• [Assignment]: The records that follow are to be reproduced verbatim.

+--

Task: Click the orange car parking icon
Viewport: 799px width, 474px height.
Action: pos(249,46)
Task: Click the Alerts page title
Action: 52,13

+--

• [Solution for this problem]:
Task: Click the orange car parking icon
Viewport: 799px width, 474px height.
Action: pos(249,46)
Task: Click the Alerts page title
Action: 52,13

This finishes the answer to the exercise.